The Partnership for the Homeless

New Priority Means Fewer Beds in City Shelters

A response from our CEO to The New York Times Editorial, May 17, 2016

I thought I was reading a shameful editorial from 30 years ago, calling those New Yorkers struggling on our streets “beggars and derelicts.” And perhaps as shocking, the editorial was relying on old notions, rejected long-ago by the social science community, that the street was a life-style choice.

But most surprisingly the editorial was written today, after we’ve learned so much more about homelessness and especially how shelter is ineffective to bring people off the streets, offering little or no promise of a solution.  

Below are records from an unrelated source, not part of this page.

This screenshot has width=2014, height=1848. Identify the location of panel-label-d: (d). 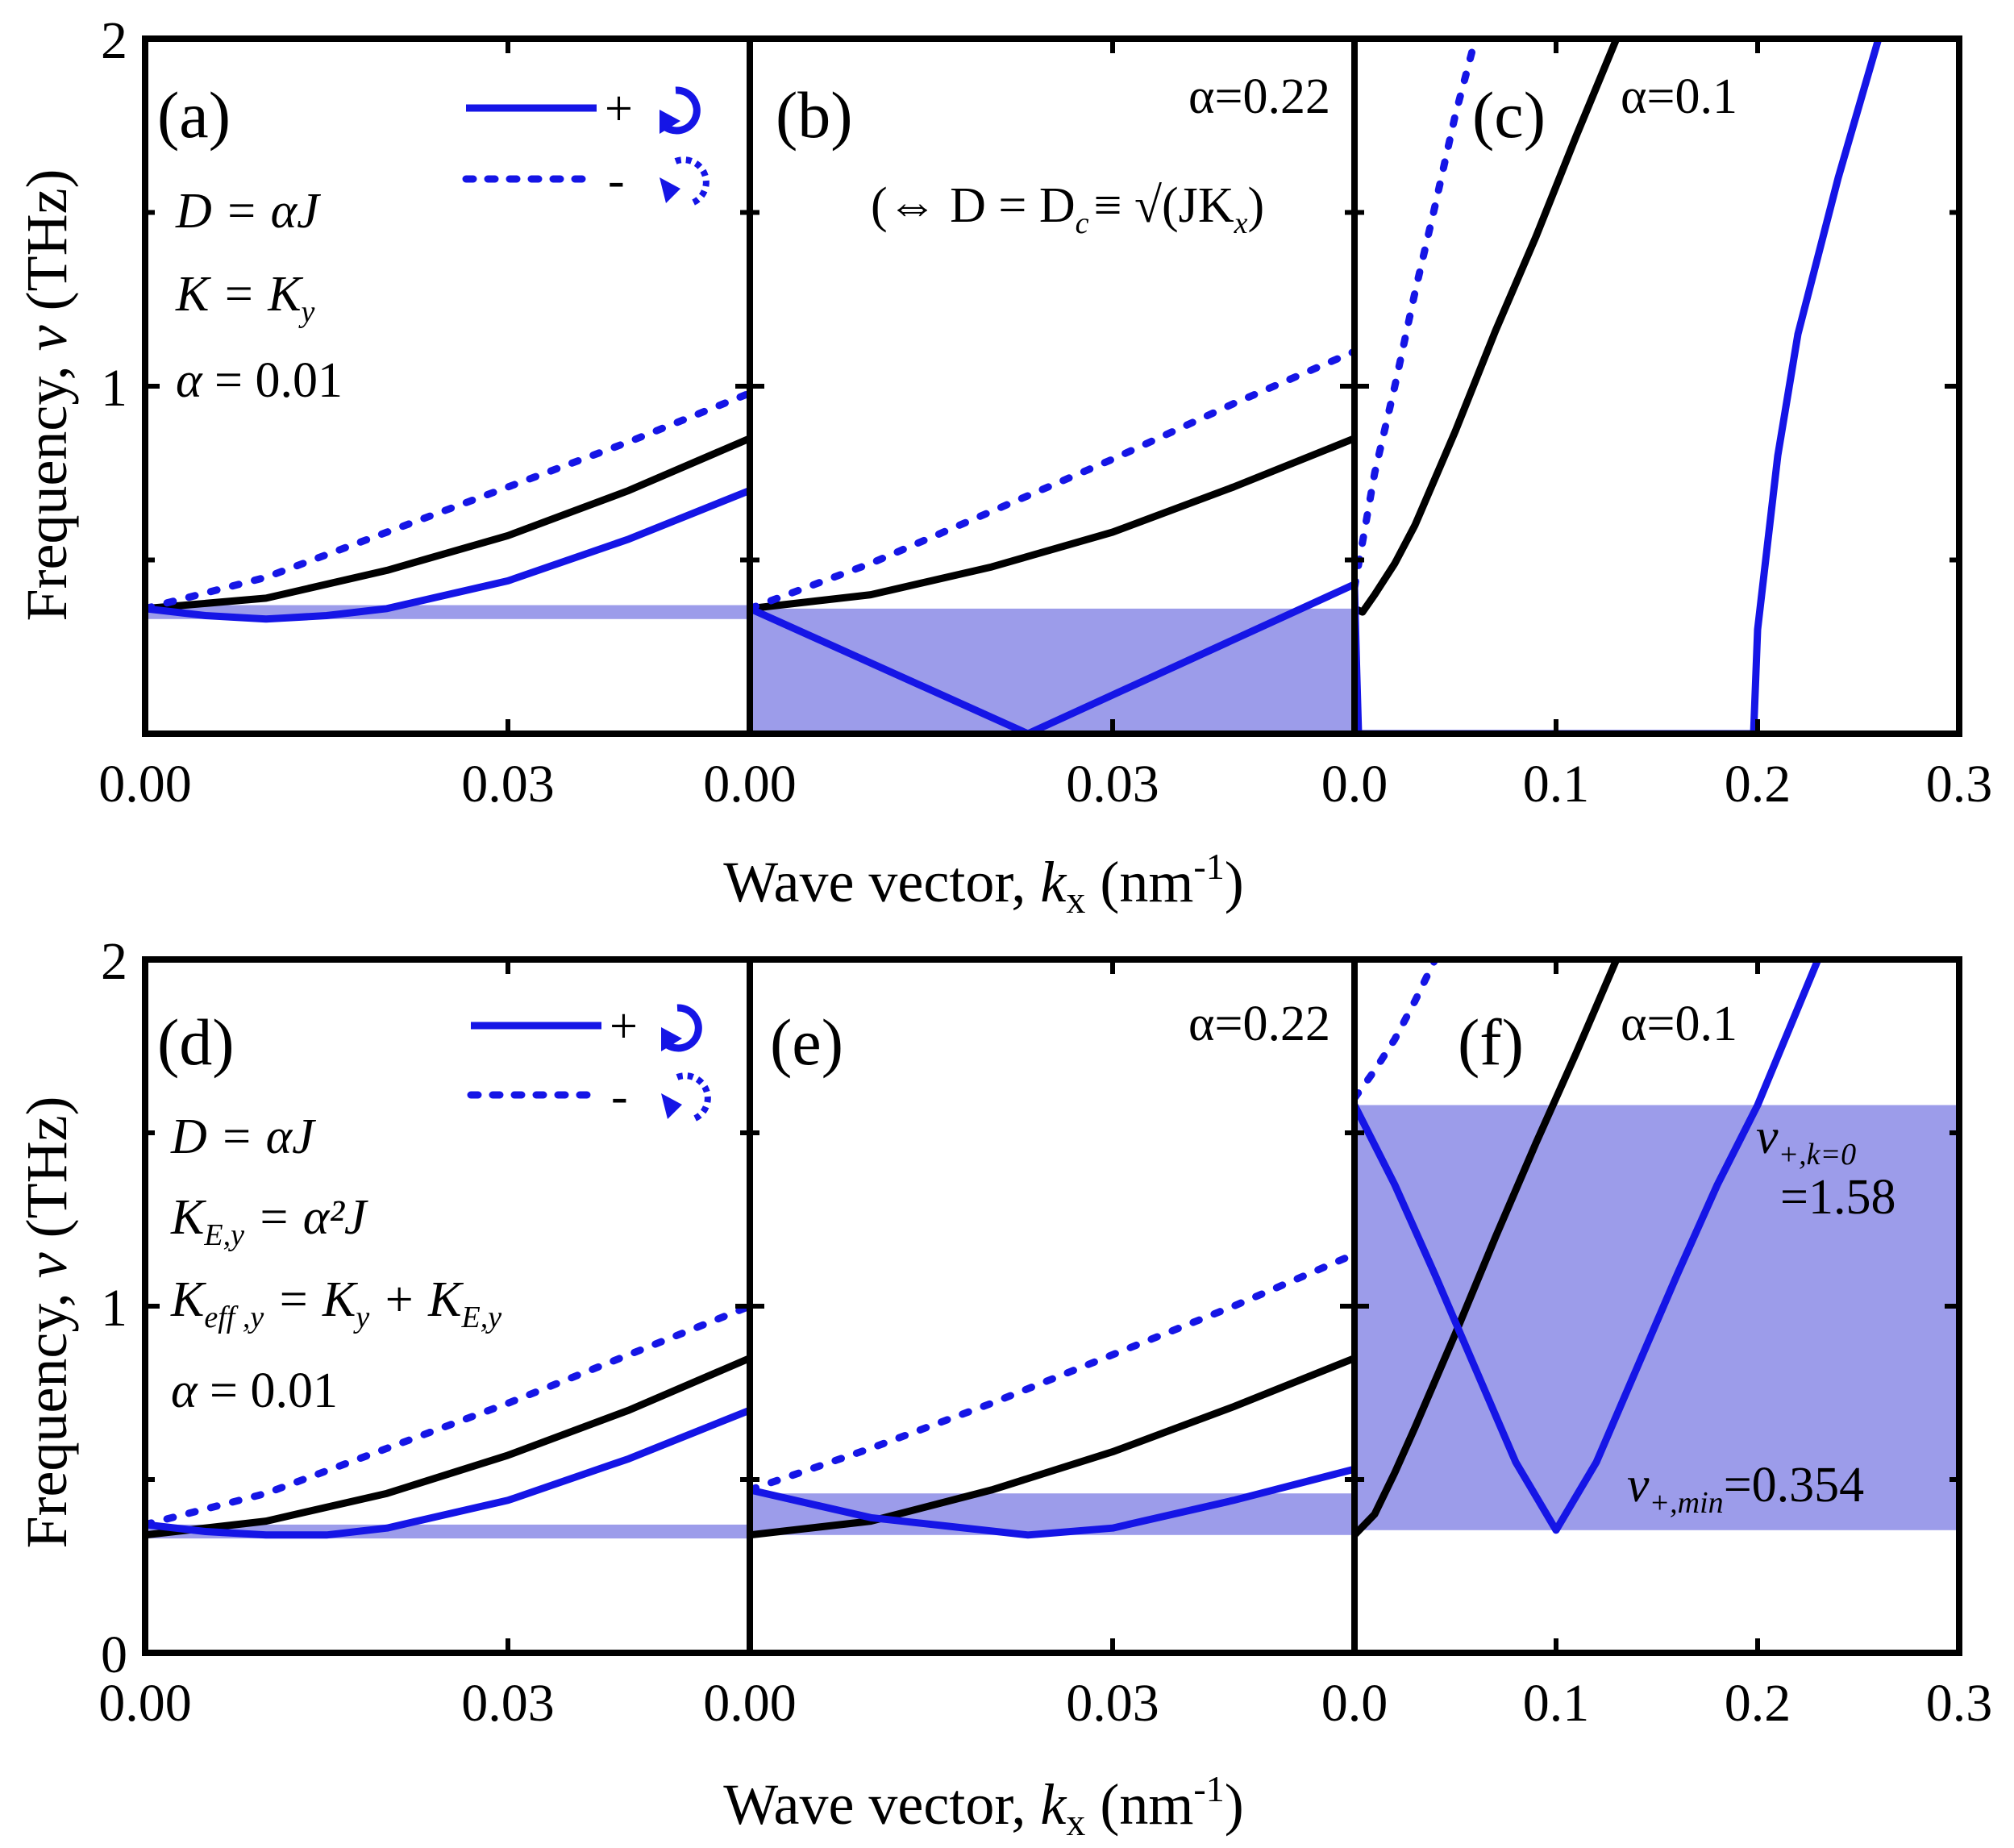
(196, 1042).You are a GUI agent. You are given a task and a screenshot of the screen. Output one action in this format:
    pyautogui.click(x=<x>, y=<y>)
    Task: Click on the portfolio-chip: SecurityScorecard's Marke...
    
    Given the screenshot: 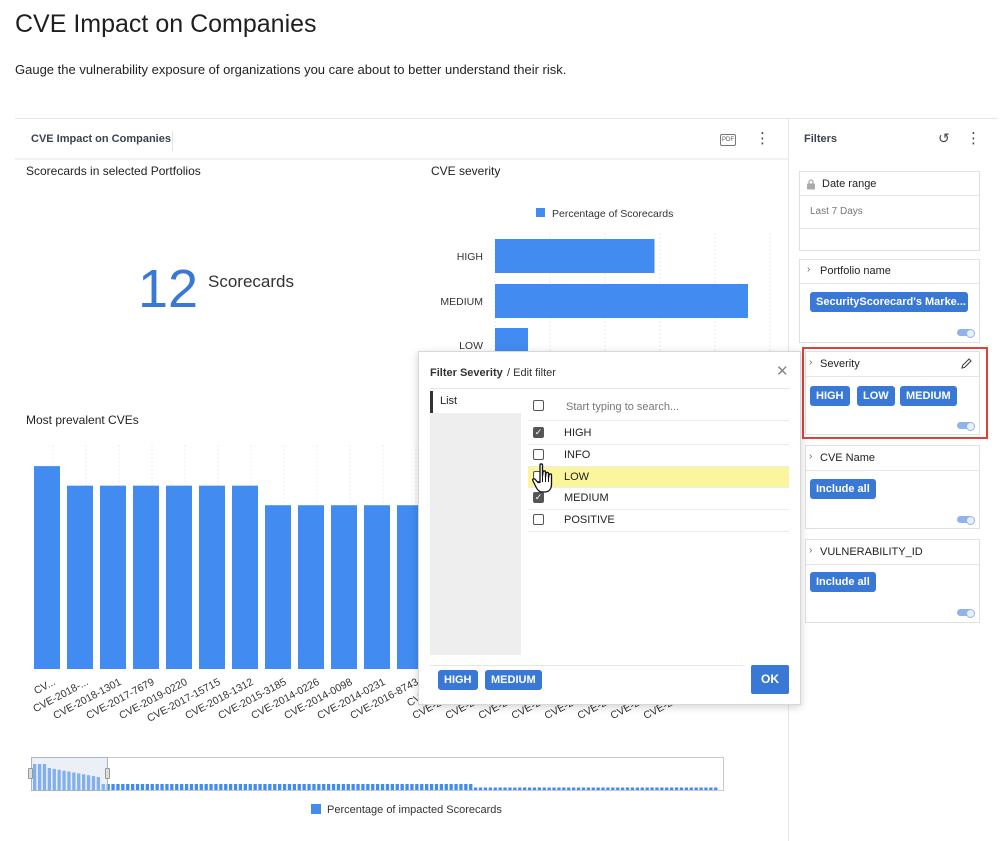 What is the action you would take?
    pyautogui.click(x=889, y=302)
    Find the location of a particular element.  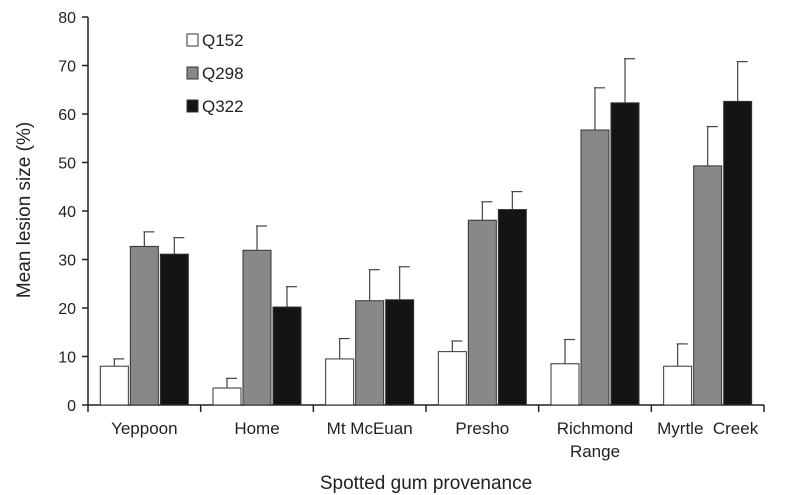

y-tick-label: 10 is located at coordinates (67, 358).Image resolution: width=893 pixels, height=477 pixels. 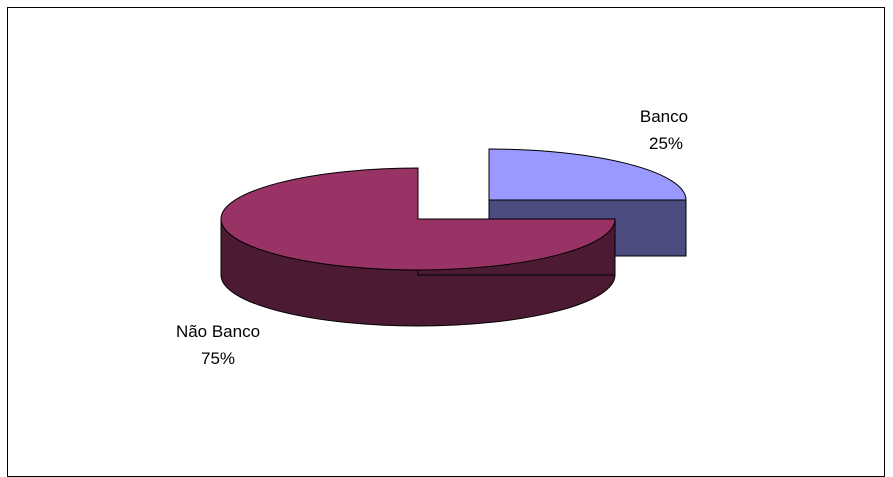 I want to click on percent-label-nao-banco: 75%, so click(x=218, y=358).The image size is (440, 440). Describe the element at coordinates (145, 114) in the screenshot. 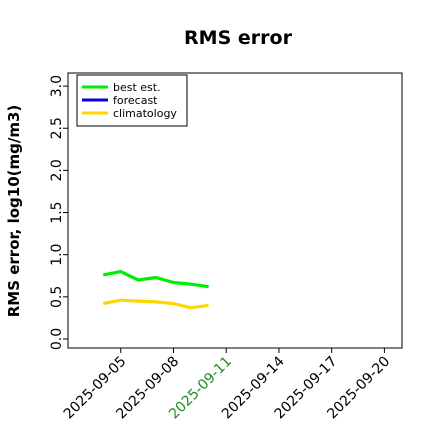

I see `legend-label: climatology` at that location.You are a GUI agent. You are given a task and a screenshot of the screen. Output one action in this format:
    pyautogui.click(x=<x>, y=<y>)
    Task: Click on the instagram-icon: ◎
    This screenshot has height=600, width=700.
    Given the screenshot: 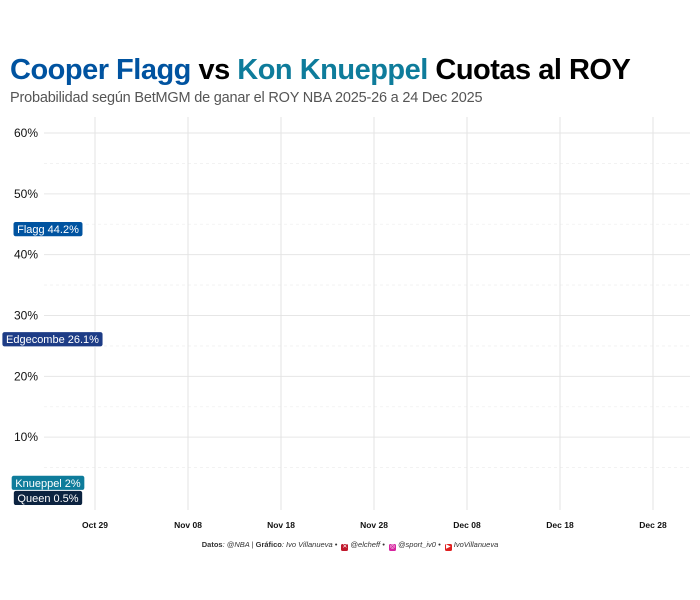 What is the action you would take?
    pyautogui.click(x=392, y=548)
    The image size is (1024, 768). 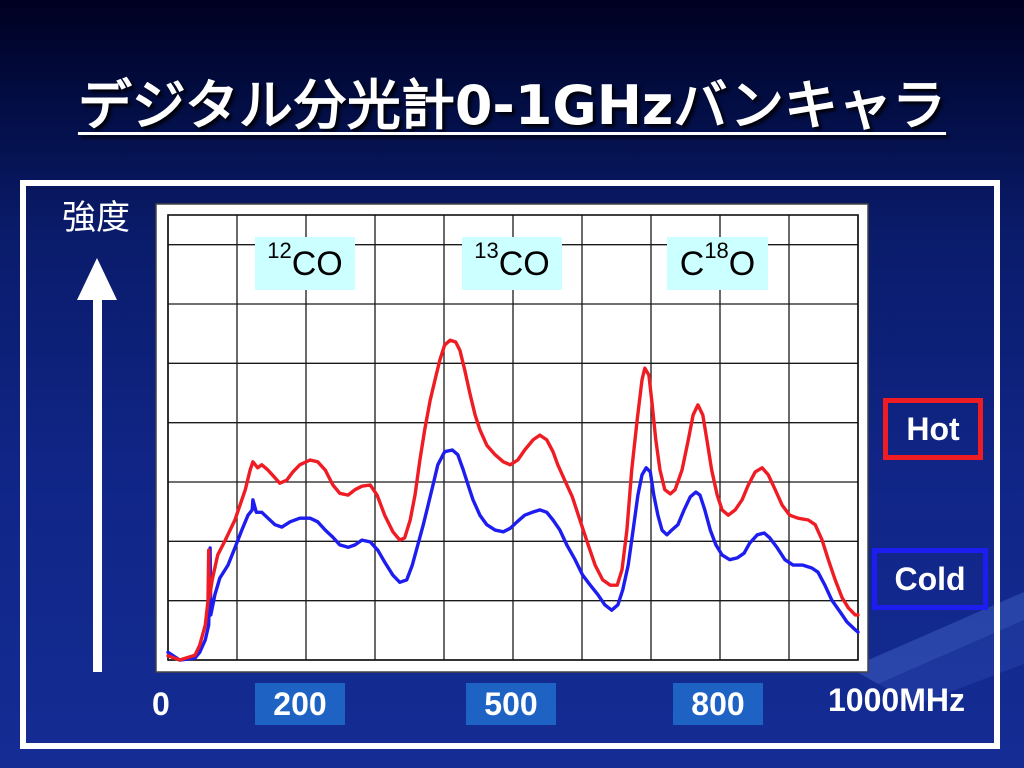 I want to click on line-label-13co: 13 CO, so click(x=512, y=264).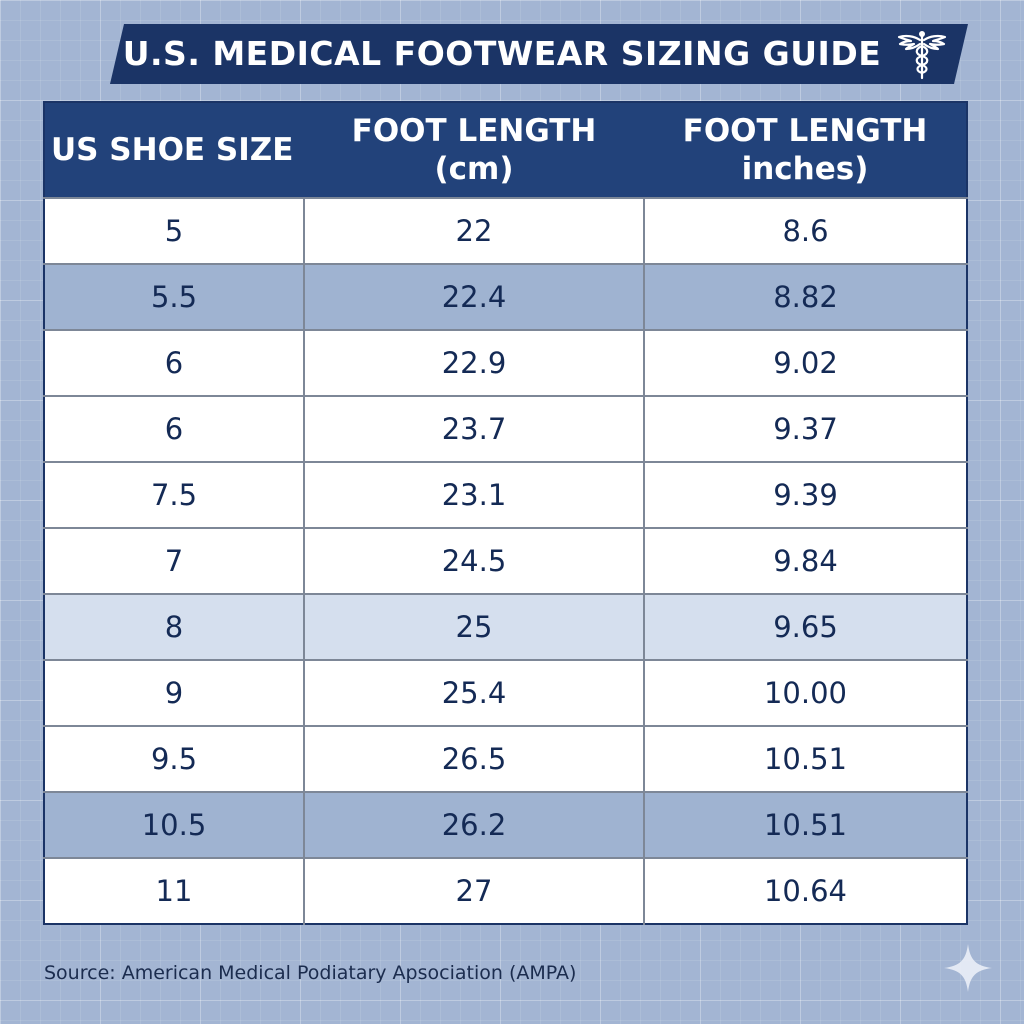 Image resolution: width=1024 pixels, height=1024 pixels. Describe the element at coordinates (805, 890) in the screenshot. I see `cell-foot-length-inches: 10.64` at that location.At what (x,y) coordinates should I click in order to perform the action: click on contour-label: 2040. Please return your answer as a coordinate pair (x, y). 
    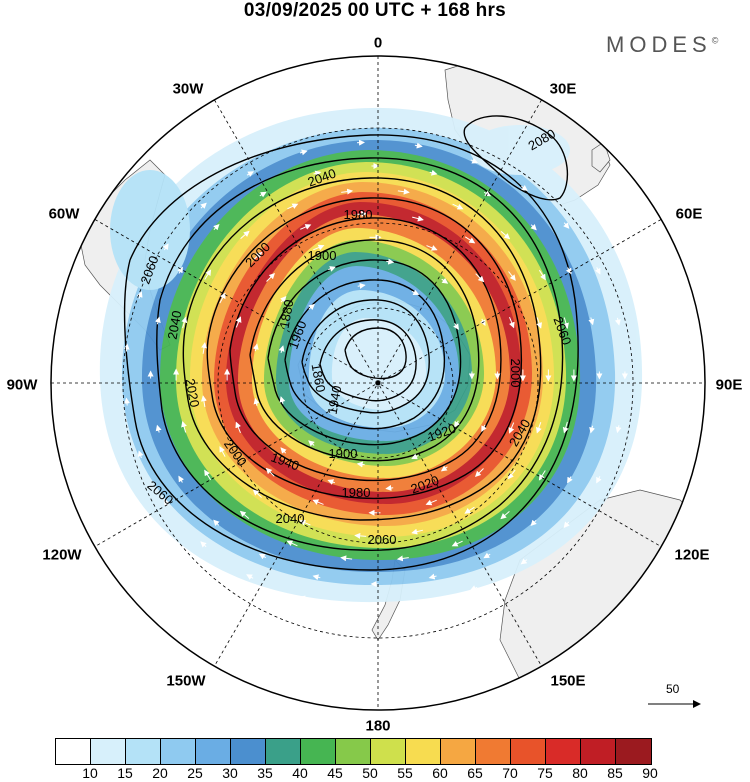
    Looking at the image, I should click on (290, 518).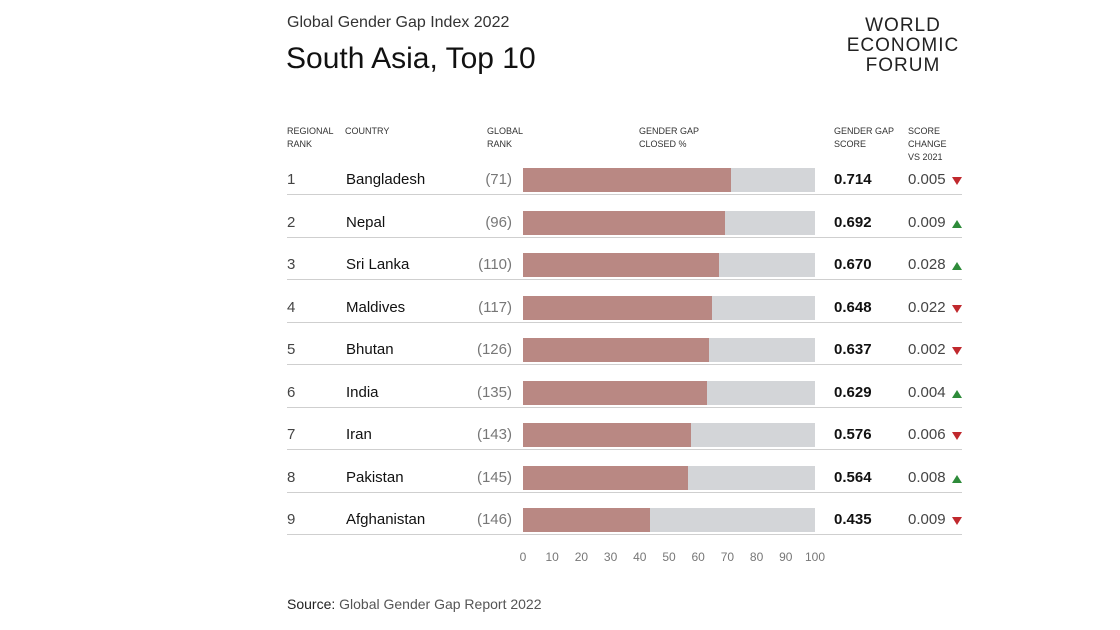  I want to click on logo: WORLD ECONOMIC FORUM, so click(903, 46).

So, contrary to the opinions offered, let’s not mourn the loss of shelter beds.  Though there’ll surely be a hue and cry from non-profit organizations running shelters, they have a strong desire - and financial interest - in maintaining the status quo.  In fact, over the years, we created, albeit inadvertently, a homeless shelter industry that insidiously couches their organizational interests in outmoded social service-speak, asserting that those on our streets are not “housing ready”, in order to justify the ongoing need for their assistance.

But it’s very clear now that a “housing first” approach, prioritized by HUD, is being successfully implemented by large cities across our nation as a way to finally address the problem, over the long-term, and reduce our costly reliance on shelters.  And yes, even for those challenged by severe mental health issues and drug and alcohol use.

Perhaps now, with money being cut, we’ll be forced to end our fixation with shelters, and finally overhaul a system that we’ve been tinkering with, to no avail, over the past three decades.